Friday, August 12, 2022

Sting in the Tail: Timex (1) (1993)

The Sting in the Tail column from the August 1993 issue of the Socialist Standard

Timex (1)

Another expert on capitalist enterprise has bitten the dust. He is Timex president Peter Hall. He resigned his post in June although in May he was telling The Herald that “he wasn't a quitter and he would see the dispute through to a resolution".

At that time he was full of confidence about the future of the Timex factory in Dundee:
Timex has been in Dundee for 50 years and we will he here for at least another 50 years, despite the fact that some people seem not to want us here.
Five weeks after that confident forecast he had resigned and the company announced that the factory would close in December. Just another example of the complete unpredictability of the capitalist system and the “experts'" lack of understanding it.


Timex (2)

When Timex’s owner Fred Olsen told the striking Timex workers that they should “reflect calmly” before rejecting the reduced wages and conditions they had been offered, Willie Leslie, the deputy shop stewards’ convenor, replied angrily:
How dare a man described as one of the richest multi-millionaires in the world tell workers who earned £125 a week that they need to tighten their belts to make sure . . . that the profits continue to roll into the Olsen empire. (Guardian. 5 June).
His anger was a natural reaction but does he think Timex is in business to provide jobs for workers? Its aim must be to maximize profits but the Dundee factory is a loss-maker, and as Peter Hall put it bluntly “we have to turn this place round".

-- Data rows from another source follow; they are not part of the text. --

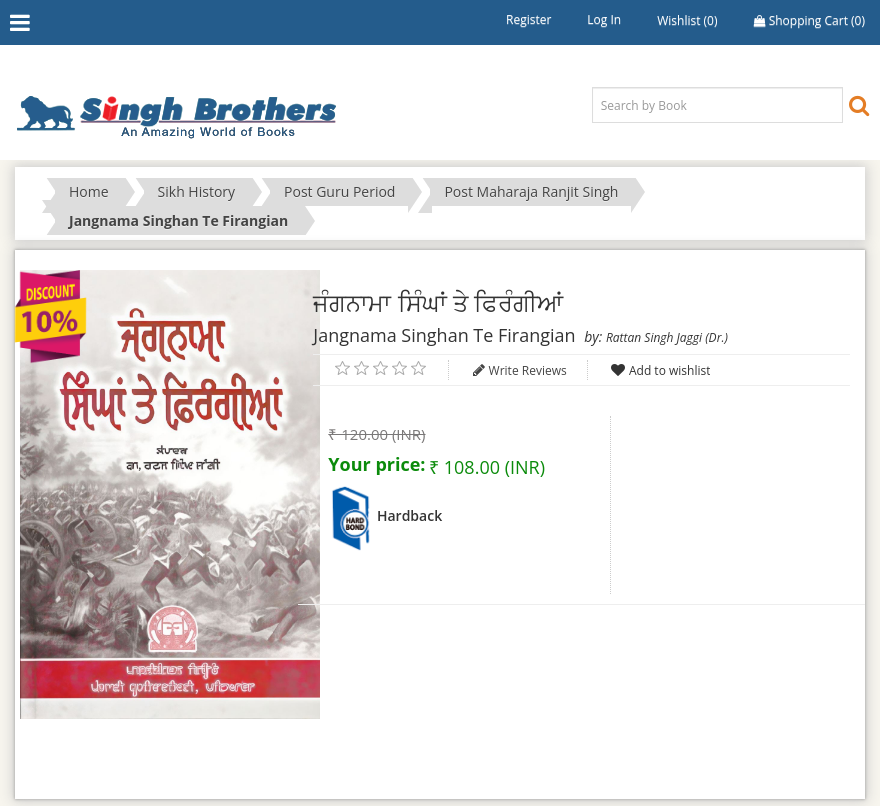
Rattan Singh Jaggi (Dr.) (667, 337)
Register (528, 19)
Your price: (376, 464)
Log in (604, 19)
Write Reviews (528, 370)
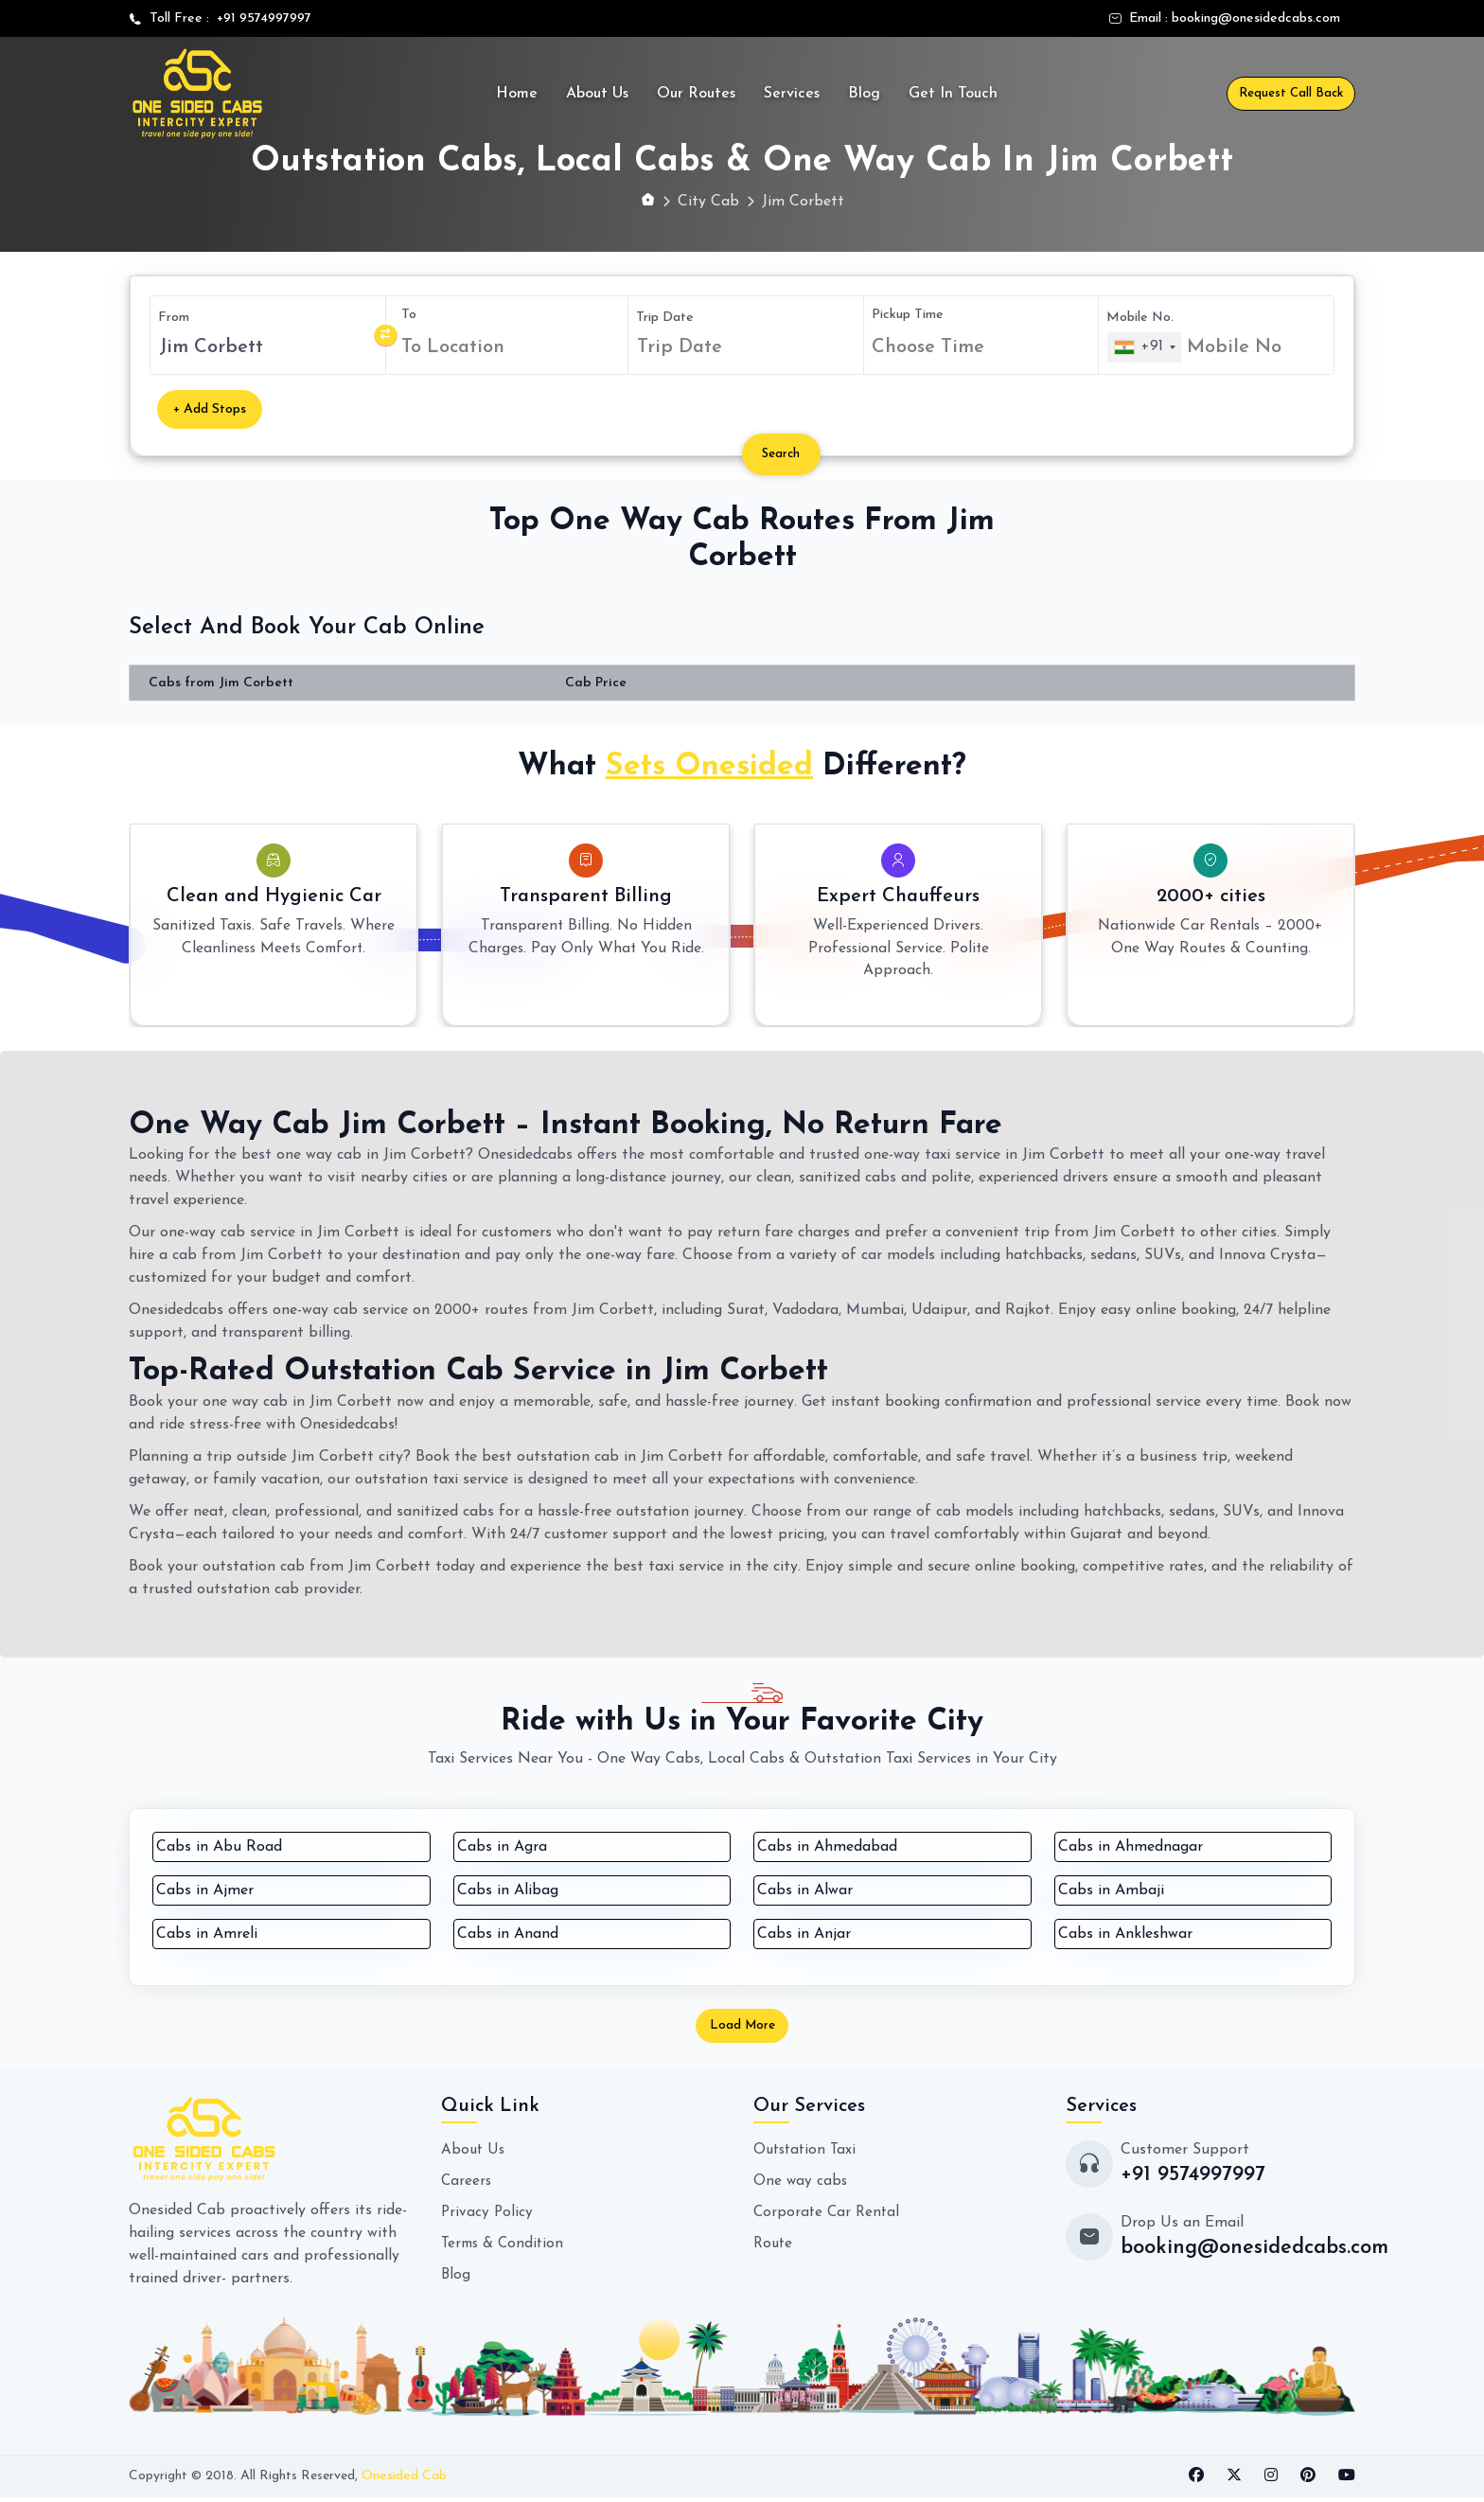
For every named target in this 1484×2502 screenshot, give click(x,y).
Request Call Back (1291, 93)
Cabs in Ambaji (1111, 1890)
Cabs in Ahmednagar (1130, 1846)
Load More (742, 2028)
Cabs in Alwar (805, 1890)
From (173, 318)
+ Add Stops (209, 409)
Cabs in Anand (507, 1934)
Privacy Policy (488, 2215)
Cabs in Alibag (507, 1890)
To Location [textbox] (452, 347)
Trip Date (665, 317)
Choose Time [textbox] (928, 346)
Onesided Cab (404, 2481)
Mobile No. (1140, 317)
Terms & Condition (505, 2245)
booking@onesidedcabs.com (1256, 18)
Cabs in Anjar (804, 1934)
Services (792, 93)
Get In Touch (953, 93)
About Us (597, 93)
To (408, 315)
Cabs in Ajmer (205, 1890)
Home (517, 93)
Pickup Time (908, 314)
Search (788, 454)
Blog (864, 93)
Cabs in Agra (502, 1846)
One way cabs (801, 2184)
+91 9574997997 (260, 18)
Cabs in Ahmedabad (827, 1846)
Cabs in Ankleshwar (1125, 1934)
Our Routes (696, 93)
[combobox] (511, 347)
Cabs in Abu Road (219, 1846)
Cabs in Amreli (206, 1934)
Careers (467, 2184)
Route (774, 2245)
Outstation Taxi (807, 2154)
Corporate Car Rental (828, 2215)
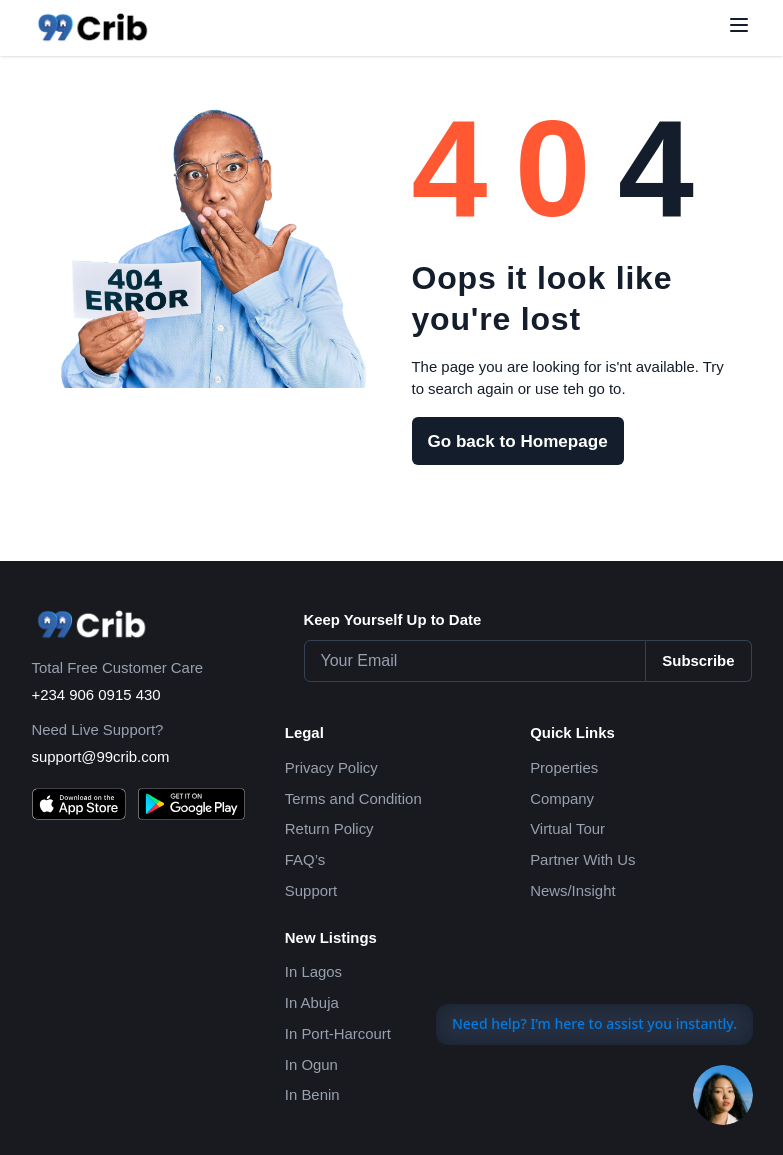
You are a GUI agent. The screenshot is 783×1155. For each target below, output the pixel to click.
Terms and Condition (353, 798)
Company (562, 798)
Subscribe (698, 660)
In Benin (312, 1094)
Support (311, 890)
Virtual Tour (567, 828)
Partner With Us (582, 859)
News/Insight (572, 890)
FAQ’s (305, 859)
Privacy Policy (331, 767)
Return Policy (329, 828)
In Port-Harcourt (338, 1033)
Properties (564, 767)
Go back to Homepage (518, 441)
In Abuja (312, 1002)
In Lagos (313, 971)
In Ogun (311, 1064)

Faced with the resolve of the strikers, Timex will now close the Dundee factory. Is this another defeat for the working class? Maybe, but if this dispute serves as a warning to other employers that there is a limit to what workers will endure then the struggle of the Timex strikers will not have been in vain.


Tinkerbenn

Tony Benn has in the past shown that he has grasped at least some of the Marxist analysis of capitalism.
You would never suspect this from his ridiculously idealistic waffle in the Guardian on 29 June. Writing in anger about the American missile attack on Baghdad he correctly describes this as:
a return to Victorian imperialism with its gun-boat diplomacy, carrying out punitive raids whenever the imperial power wishes to demonstrate its strength and assert its authority in defence of its economic interests in oil and the wealth of the Third World.
And his solution? He tells us “what we need is a real New World Order". No, not the abolition of the social system which produces all this hut merely “a reformed United Nations"! Its domination by the “rich nations" is to he swept away and “replaced by policies that are in accord with the Charter of the UN”.

Benn, like all reformers, really believes that with a bit of tinkering capitalism can exist without the warts which are such a fundamental part of it.


That reserve army

Will Hutton, economic editor of the Guardian, wrote on 22 June:
In the middle of the 20th century Keynesian economics came to the rescue of capitalism and dispelled the Marxist claim that to work it required a reserve army of the mass unemployed.
Marx certainly held that capitalism needed what he called an “industrial reserve army" and explained why in Capital (Volume 1, chapter 25). This army was needed to provide labour for new industries without disrupting old industries which also required it and, of course, to keep down the wages of those in work.

Hutton now cites the growth of unemployment in the EC which is expected to rise to 17 million in 1994 as evidence that Keynes's rescue “has proved only temporary" and concludes:
Thus the current spectre haunting Europe is that Marx has finally been proven right—if wrong on the solution.
Marx’s “solution" to unemployment was nothing less than the establishment of socialism and obviously Hutton doesn't agree with that.


Some celebration

Did you know that the United Nations is celebrating its first International Year for the World's Indigenous People?

Trouble is no-one told the Brazilian gold and tin “wildcat" miners. The Yanomami, an ancient Amazon tribal people, are being wiped out by the “progress" of capitalism's development.

In this column we reported in February 1990 that the Yanomami, who have lived in the area for 40,000 years, had been reduced to 20,000. We now learn (Observer, 20 June) this number is down to 7,500:
In some villages there are no surviving old people and no children under two. Gold miners have shot children out of trees calling them “monkeys”, they have raped women and bombed villages, where they want to mine.
Thus does capitalisms market system “improve" the world. Only the mining companies are celebrating such progress.

1 comment:

Imposs1904 said...

That's the August 1993 issue of the Socialist Standard done and dusted.